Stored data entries
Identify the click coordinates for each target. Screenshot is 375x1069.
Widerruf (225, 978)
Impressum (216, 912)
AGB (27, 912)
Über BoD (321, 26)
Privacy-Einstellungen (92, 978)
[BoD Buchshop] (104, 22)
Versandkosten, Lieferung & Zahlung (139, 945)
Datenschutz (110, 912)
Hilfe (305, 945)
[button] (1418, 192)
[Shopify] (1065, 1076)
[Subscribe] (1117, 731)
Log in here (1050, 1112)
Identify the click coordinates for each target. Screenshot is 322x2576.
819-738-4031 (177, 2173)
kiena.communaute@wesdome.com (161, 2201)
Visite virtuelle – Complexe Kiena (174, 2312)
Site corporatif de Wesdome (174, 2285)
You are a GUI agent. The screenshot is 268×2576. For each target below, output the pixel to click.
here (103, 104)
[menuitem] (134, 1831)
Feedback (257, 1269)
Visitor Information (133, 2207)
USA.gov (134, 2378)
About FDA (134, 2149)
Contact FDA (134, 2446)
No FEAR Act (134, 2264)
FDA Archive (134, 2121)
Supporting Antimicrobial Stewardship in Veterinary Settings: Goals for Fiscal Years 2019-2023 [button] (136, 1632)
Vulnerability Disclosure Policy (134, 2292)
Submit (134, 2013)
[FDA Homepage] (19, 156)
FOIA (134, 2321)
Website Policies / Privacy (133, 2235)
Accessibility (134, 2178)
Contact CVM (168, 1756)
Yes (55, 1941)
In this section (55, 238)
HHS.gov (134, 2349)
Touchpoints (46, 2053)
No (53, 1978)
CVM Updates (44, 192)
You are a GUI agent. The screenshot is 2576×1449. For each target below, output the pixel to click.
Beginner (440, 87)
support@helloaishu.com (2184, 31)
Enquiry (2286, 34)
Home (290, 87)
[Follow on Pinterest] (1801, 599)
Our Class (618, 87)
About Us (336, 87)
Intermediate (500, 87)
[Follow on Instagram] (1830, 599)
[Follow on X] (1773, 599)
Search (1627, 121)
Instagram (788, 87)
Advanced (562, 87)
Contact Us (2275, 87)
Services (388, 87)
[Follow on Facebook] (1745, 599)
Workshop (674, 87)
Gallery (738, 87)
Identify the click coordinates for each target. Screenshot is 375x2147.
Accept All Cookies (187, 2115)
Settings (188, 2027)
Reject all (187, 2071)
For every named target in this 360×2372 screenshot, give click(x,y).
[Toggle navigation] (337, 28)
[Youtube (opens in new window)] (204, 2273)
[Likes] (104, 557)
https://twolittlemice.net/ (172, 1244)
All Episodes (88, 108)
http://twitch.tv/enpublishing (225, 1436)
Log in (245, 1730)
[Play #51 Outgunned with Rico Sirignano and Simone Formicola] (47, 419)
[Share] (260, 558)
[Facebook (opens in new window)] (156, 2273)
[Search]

## WHAT THE EXERCISE ASKS
Please give each line above again, word for word.

## SOLUTION
Identify the click coordinates for each target. Screenshot is 375x1069.
Widerruf (225, 978)
Impressum (216, 912)
AGB (27, 912)
Über BoD (321, 26)
Privacy-Einstellungen (92, 978)
[BoD Buchshop] (104, 22)
Versandkosten, Lieferung & Zahlung (139, 945)
Datenschutz (110, 912)
Hilfe (305, 945)
[button] (1418, 192)
[Shopify] (1065, 1076)
[Subscribe] (1117, 731)
Log in here (1050, 1112)
Identify the click coordinates for each target. Screenshot is 322x2576.
819-738-4031 (177, 2173)
kiena.communaute@wesdome.com (161, 2201)
Visite virtuelle – Complexe Kiena (174, 2312)
Site corporatif de Wesdome (174, 2285)
You are a GUI agent. The screenshot is 268×2576. For each target below, output the pixel to click.
here (103, 104)
[menuitem] (134, 1831)
Feedback (257, 1269)
Visitor Information (133, 2207)
USA.gov (134, 2378)
About FDA (134, 2149)
Contact FDA (134, 2446)
No FEAR Act (134, 2264)
FDA Archive (134, 2121)
Supporting Antimicrobial Stewardship in Veterinary Settings: Goals for Fiscal Years 2019-2023 [button] (136, 1632)
Vulnerability Disclosure Policy (134, 2292)
Submit (134, 2013)
[FDA Homepage] (19, 156)
FOIA (134, 2321)
Website Policies / Privacy (133, 2235)
Accessibility (134, 2178)
Contact CVM (168, 1756)
Yes (55, 1941)
In this section (55, 238)
HHS.gov (134, 2349)
Touchpoints (46, 2053)
No (53, 1978)
CVM Updates (44, 192)
You are a GUI agent. The screenshot is 2576×1449. For each target below, output the pixel to click.
Beginner (440, 87)
support@helloaishu.com (2184, 31)
Enquiry (2286, 34)
Home (290, 87)
[Follow on Pinterest] (1801, 599)
Our Class (618, 87)
About Us (336, 87)
Intermediate (500, 87)
[Follow on Instagram] (1830, 599)
[Follow on X] (1773, 599)
Search (1627, 121)
Instagram (788, 87)
Advanced (562, 87)
Contact Us (2275, 87)
Services (388, 87)
[Follow on Facebook] (1745, 599)
Workshop (674, 87)
Gallery (738, 87)
Identify the click coordinates for each target. Screenshot is 375x2147.
Accept All Cookies (187, 2115)
Settings (188, 2027)
Reject all (187, 2071)
For every named target in this 360×2372 screenshot, give click(x,y).
[Toggle navigation] (337, 28)
[Youtube (opens in new window)] (204, 2273)
[Likes] (104, 557)
https://twolittlemice.net/ (172, 1244)
All Episodes (88, 108)
http://twitch.tv/enpublishing (225, 1436)
Log in (245, 1730)
[Play #51 Outgunned with Rico Sirignano and Simone Formicola] (47, 419)
[Share] (260, 558)
[Facebook (opens in new window)] (156, 2273)
[Search]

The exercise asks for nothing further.